Task details:
In the listing below, the answer starts at the line that has "我孫子市サイトポリシー (350, 1324)" and stops after the line that has "旧井上家住宅イベント「手持ち花火大会・むかしのあかり」を開催します (414, 521)"; please repeat that part exactly and nothing more.
────────
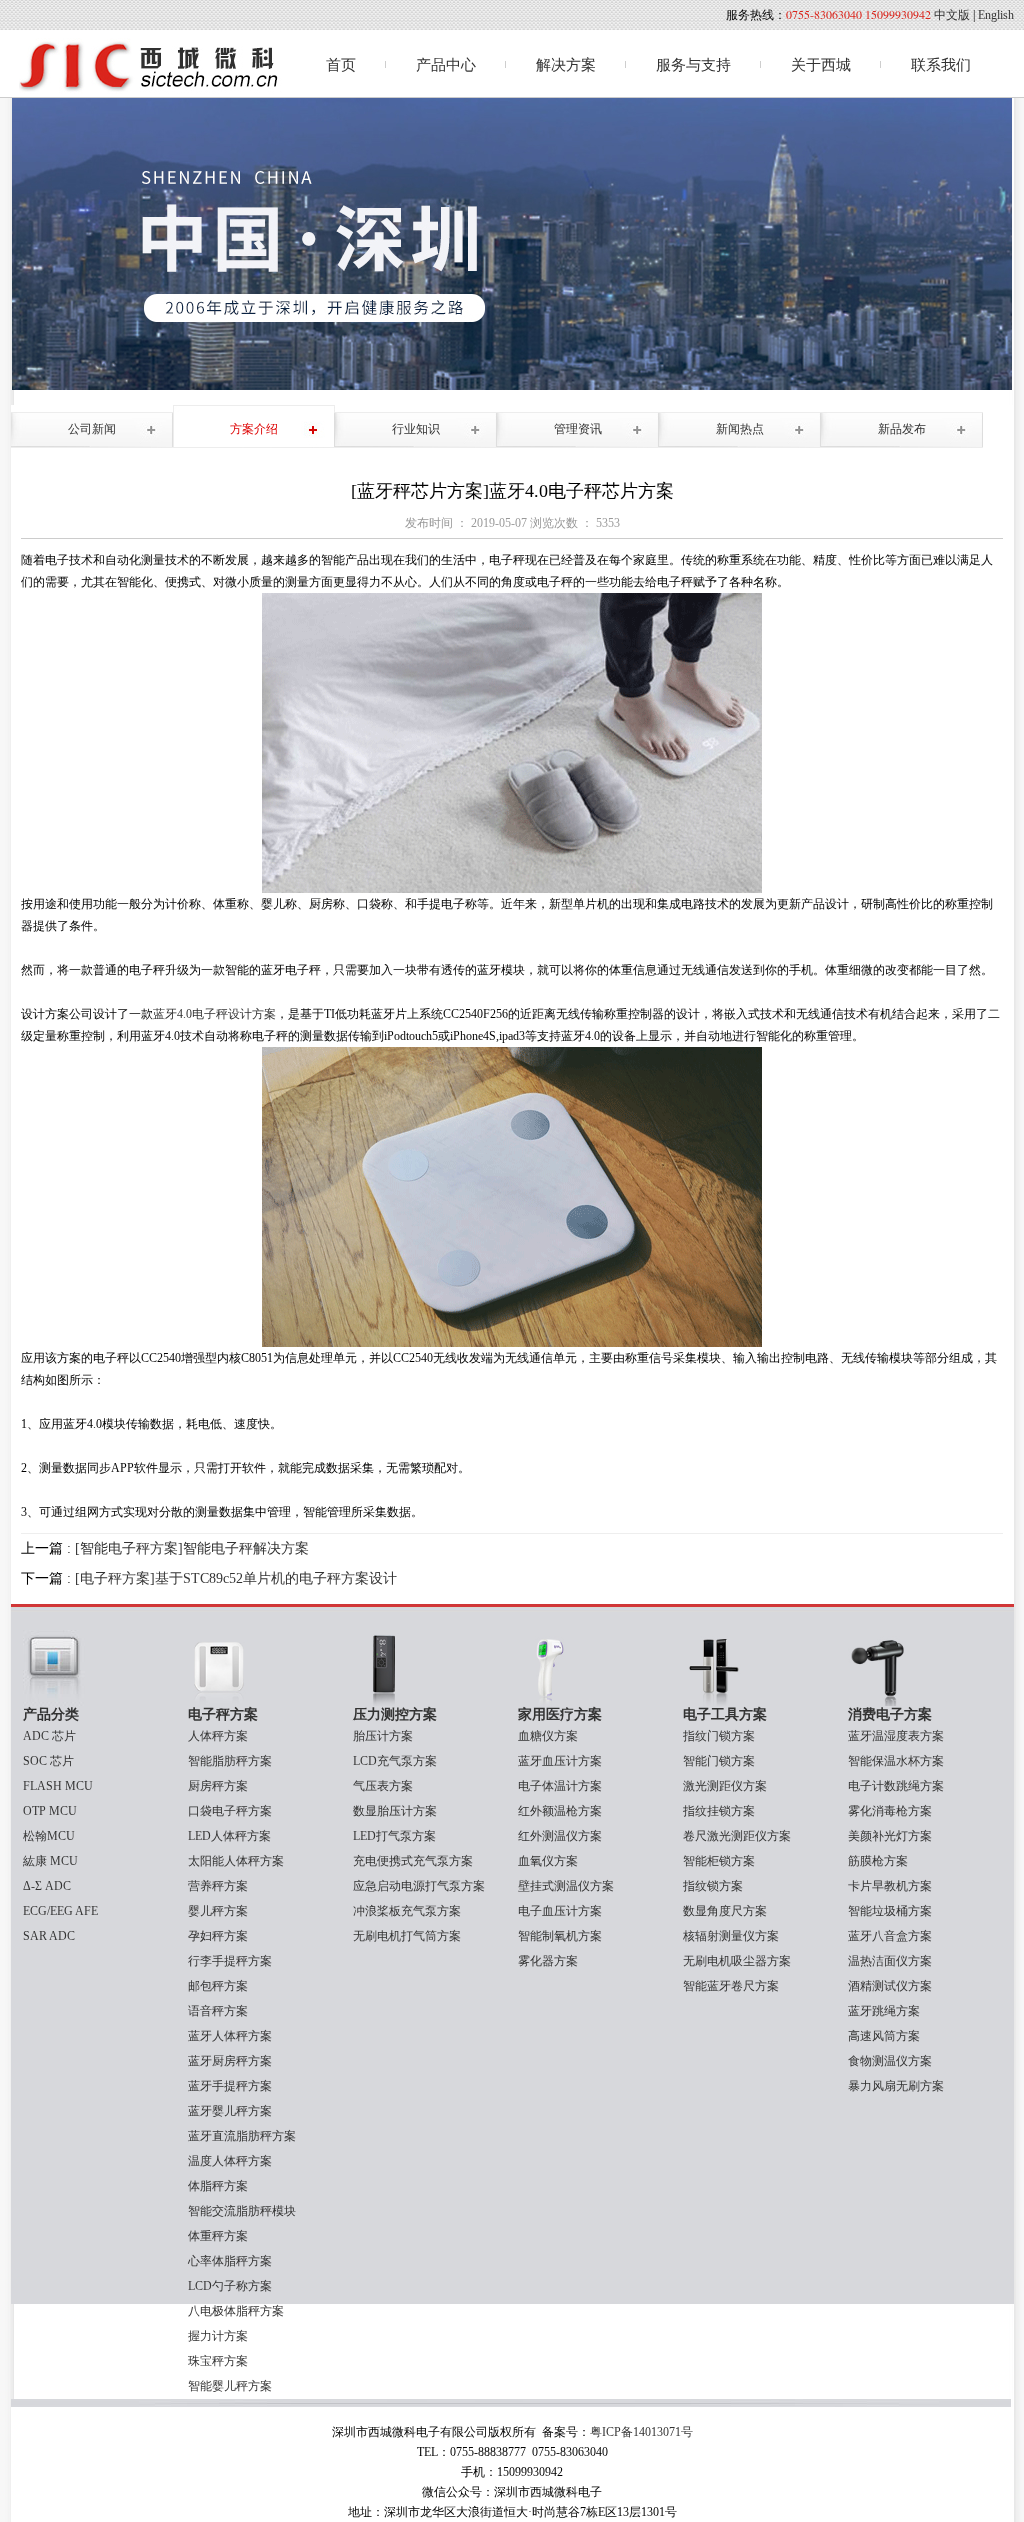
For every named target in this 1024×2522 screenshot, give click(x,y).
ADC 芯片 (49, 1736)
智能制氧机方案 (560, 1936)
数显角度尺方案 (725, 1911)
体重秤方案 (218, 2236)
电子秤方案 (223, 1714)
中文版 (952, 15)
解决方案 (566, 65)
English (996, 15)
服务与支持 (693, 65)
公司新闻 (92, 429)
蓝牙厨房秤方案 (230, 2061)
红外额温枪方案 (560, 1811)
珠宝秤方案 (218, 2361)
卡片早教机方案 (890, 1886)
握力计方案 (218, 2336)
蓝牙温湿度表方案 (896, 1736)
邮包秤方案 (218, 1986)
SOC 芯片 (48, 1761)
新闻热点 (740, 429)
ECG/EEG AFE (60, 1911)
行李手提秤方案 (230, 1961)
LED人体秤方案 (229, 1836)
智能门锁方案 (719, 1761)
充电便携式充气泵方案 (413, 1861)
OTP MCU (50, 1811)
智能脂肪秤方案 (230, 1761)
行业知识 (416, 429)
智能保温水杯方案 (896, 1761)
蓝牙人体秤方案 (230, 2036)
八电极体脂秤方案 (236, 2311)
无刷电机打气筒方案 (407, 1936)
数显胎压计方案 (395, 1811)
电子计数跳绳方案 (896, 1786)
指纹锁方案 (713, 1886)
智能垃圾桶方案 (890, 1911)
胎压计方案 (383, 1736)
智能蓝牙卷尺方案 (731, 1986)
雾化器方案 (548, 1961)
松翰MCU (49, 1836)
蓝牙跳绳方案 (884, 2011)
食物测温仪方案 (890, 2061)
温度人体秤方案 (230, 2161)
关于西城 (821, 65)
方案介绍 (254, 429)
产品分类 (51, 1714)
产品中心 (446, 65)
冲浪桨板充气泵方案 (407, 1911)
────────
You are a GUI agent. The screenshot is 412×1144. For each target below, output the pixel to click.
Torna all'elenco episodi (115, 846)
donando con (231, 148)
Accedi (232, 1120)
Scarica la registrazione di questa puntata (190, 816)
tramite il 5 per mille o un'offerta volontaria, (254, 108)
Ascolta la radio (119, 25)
────────
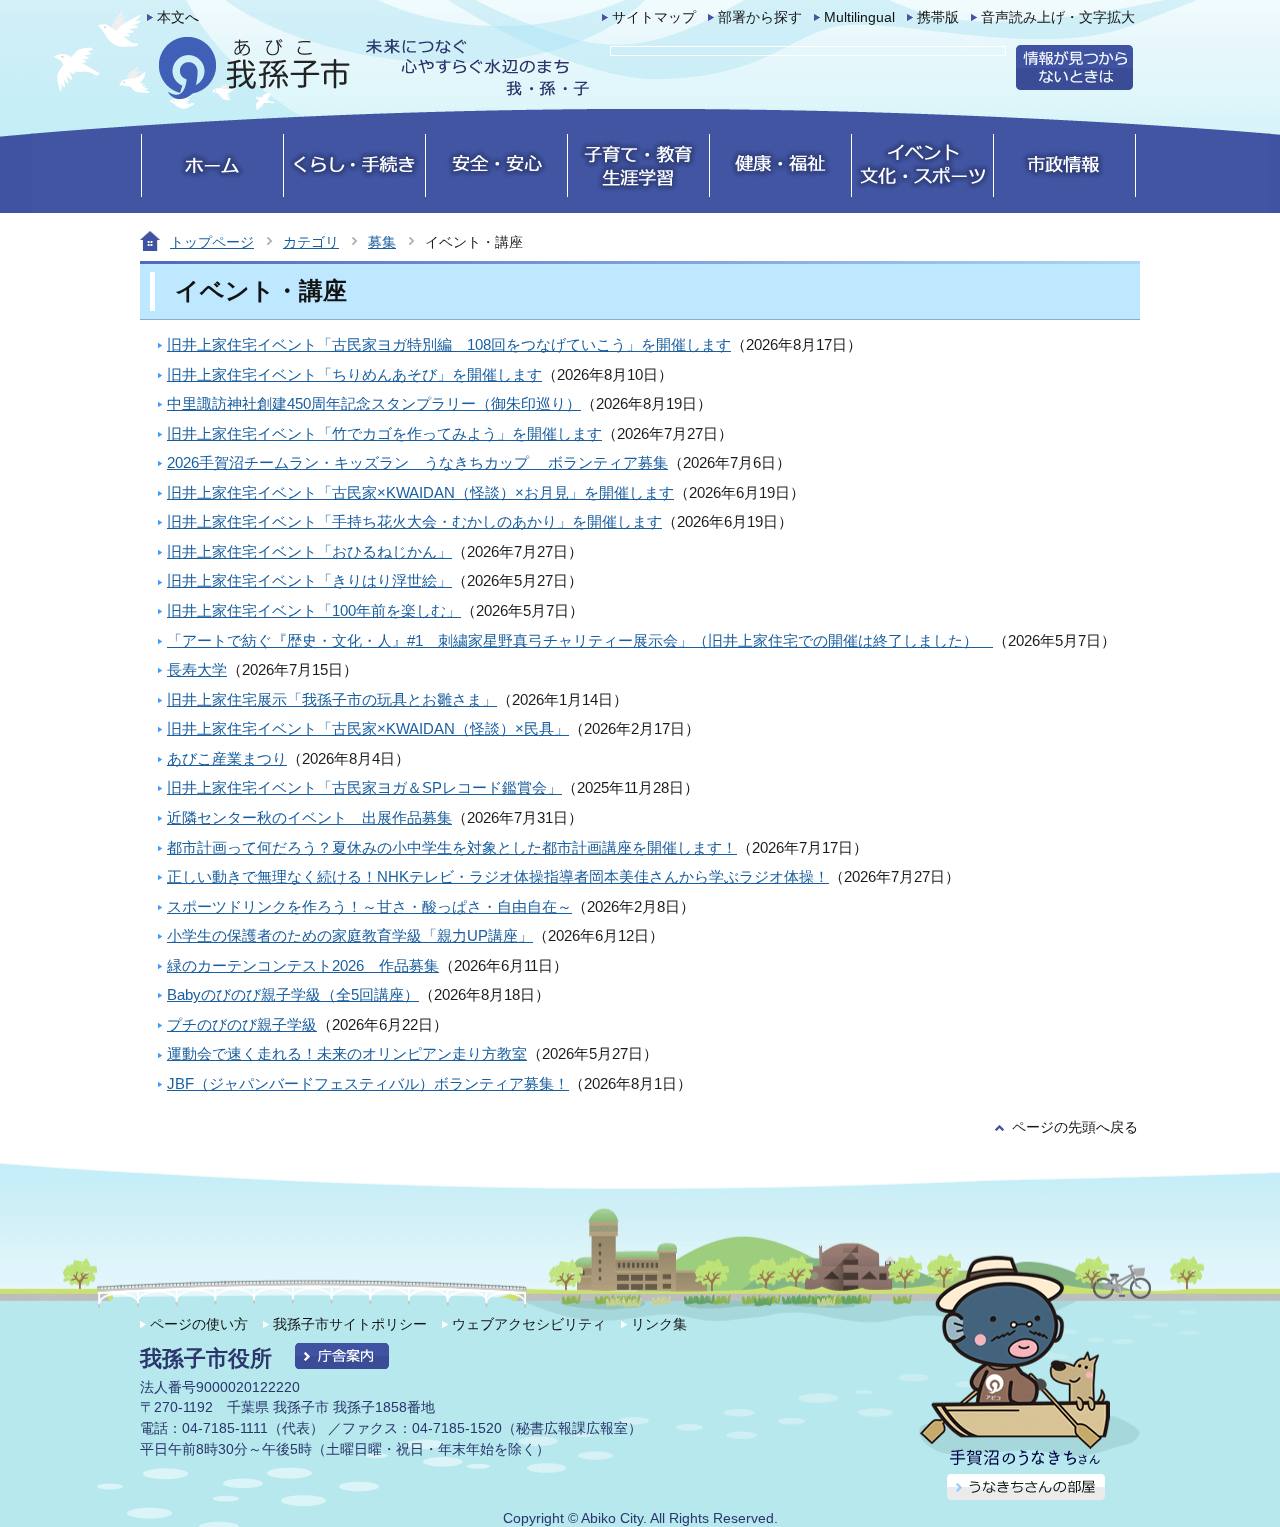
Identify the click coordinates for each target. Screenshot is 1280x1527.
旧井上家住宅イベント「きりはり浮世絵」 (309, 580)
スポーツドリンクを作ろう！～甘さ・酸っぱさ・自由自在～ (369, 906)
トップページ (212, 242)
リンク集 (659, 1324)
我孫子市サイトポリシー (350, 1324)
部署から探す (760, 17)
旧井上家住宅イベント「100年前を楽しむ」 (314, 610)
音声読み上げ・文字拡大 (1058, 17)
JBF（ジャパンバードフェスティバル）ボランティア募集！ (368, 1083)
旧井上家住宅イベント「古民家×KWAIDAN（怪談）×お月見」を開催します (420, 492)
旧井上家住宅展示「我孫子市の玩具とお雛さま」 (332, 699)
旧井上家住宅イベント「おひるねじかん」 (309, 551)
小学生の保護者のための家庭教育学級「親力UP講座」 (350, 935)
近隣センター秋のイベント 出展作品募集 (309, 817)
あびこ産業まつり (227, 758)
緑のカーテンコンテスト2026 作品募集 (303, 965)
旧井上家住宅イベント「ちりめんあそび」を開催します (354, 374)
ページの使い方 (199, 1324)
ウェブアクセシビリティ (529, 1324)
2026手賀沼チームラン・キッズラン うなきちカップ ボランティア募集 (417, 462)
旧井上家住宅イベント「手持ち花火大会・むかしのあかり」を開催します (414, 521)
────────
Solution to this task:
我孫子市サイトポリシー (350, 1324)
部署から探す (760, 17)
旧井上家住宅イベント「100年前を楽しむ」 (314, 610)
音声読み上げ・文字拡大 (1058, 17)
JBF（ジャパンバードフェスティバル）ボランティア募集！ (368, 1083)
旧井上家住宅イベント「古民家×KWAIDAN（怪談）×お月見」を開催します (420, 492)
旧井上家住宅展示「我孫子市の玩具とお雛さま」 (332, 699)
旧井上家住宅イベント「おひるねじかん」 (309, 551)
小学生の保護者のための家庭教育学級「親力UP講座」 (350, 935)
近隣センター秋のイベント 出展作品募集 (309, 817)
あびこ産業まつり (227, 758)
緑のカーテンコンテスト2026 作品募集 (303, 965)
旧井上家住宅イベント「ちりめんあそび」を開催します (354, 374)
ページの使い方 (199, 1324)
ウェブアクセシビリティ (529, 1324)
2026手賀沼チームラン・キッズラン うなきちカップ ボランティア募集 (417, 462)
旧井上家住宅イベント「手持ち花火大会・むかしのあかり」を開催します (414, 521)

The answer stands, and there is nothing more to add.